Two papers published this week lay out the puzzling origins and potential uses of antimatter, a substance that upends the rules of ordinary matter.
A paper published today in JCAP finds that cosmic ray antinuclei may be indicators of a specific kind of dark matter. In another paper published earlier this week in AIP Advances, researchers describe a method to use antineutrinos produced by nuclear reactions at a facility to detect the location and activity of nuclear reactors.
Antimatter is important because it may help explain fundamental cosmic mysteries, such as why the universe is made of matter rather than an equal mix of matter and antimatter. These studies fit into a larger effort to decipher some of physics’ biggest mysteries, including the nature of dark matter, physics at the smallest scales, and possibly even the origin of the universe itself.
Despite its name, antimatter is actually matter. It has quality. Antimatter refers to a group of particles that have the opposite charge to ordinary particles. You’ve heard of electrons (negatively charged) and protons (positively charged); their antimatter counterparts are positrons (positively charged) and antiprotons (negatively charged).
Despite the difference in the particles’ electric charges, antimatter is not completely alien to fundamental forces. Last year, a group of physicists discovered that antimatter responds to gravity in the same way as ordinary matter, a discovery that confirmed Einstein and the Standard Model of particle physics.

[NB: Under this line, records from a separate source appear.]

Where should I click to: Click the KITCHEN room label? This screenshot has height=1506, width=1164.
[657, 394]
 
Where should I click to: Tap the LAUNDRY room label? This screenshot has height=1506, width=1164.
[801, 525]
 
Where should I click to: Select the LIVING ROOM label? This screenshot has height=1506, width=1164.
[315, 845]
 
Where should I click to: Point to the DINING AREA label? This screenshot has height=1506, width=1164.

More similar to the idea of ”antimatter” in your mind is dark matter – which also has mass – but cannot be seen by the various detectors humans have designed so far. Scientists know that dark matter exists because its gravitational effects are visible, although the particle (or particles!) responsible cannot be directly observed.
For some reason, antimatter remains a puzzling issue (sorry, terrible pun). As Gizmodo explained in 2022:
The universe had a Big Bang 14 billion years ago, which theoretically should have created equal amounts of matter and antimatter. But look around you, or look at the latest Webb telescope images: We live in a universe dominated by matter. A prominent question in physics is what happened to all the antimatter.
Antimatter and dark matter fit perfectly in a recent JCAP paper, which argued that experiments are detecting more antimatter than there should be, and they suggested that dark matter is the culprit.
A number of different particles (as well as other more exotic objects) are thought to be the creators of dark matter. Among them: axions, a particle named after laundry detergent; Large Compact Halo Objects, or MACHOs; dark photons, which despite their name are more like axions than some insidious light; Primordial black holes are tiny black holes created at the beginning of the universe and floating in space.
Recent research has focused on another type – weakly interacting massive particles (WIMPs) – as the culprit. The theory is essentially that when weakly interacting particles collide, they sometimes annihilate – destroy each other – emitting energy as well as particles of matter and antimatter.
In the 2022 study mentioned above, a group of physicists using the ALICE experiment at CERN found that antimatter can easily pass through our galaxy rather than being annihilated by matter in the interstellar medium, which is true for AMS-02 It is a salvageable conclusion to wait for anti-nuclear probes to conduct experiments on the International Space Station.
Pedro De la Torre Luque, a physicist at the Institute for Theoretical Predictions, said: “Theoretical predictions show that although cosmic rays can produce reflections by interacting with gas in the interstellar medium, particles, but the number of antinucleons, especially antihelium, should be very low.
“We expected to detect an antihelium event every few decades, but the approximately 10 antihelium events observed by AMS-02 were many orders of magnitude higher than predicted based on standard cosmic ray interactions,” De la Torre Luque added road. “That’s why these counternuclears are reasonable clues to WIMP’s annihilation.”
However, De la Torre Luque added, WIMP can only explain the amount of antihelium-3, an antimatter isotope detected by AMS-02, but not the rarer, heavier antihelium-4. In other words, even if weakly interacting particles are responsible for dark matter, they don’t tell the whole story.
WIMP may be responsible for the antimatter detections being collected by space-based detectors. But regardless of the dark matter question—a question that will take a long time to answer—the design of antimatter-sniffing detectors for monitoring nuclear reactors on Earth shows practical applications right here and now. Taken together, these discoveries about antimatter could provide new ways to exploit the strange properties of the universe for practical applications, while also helping us understand more about the universe and our own planet.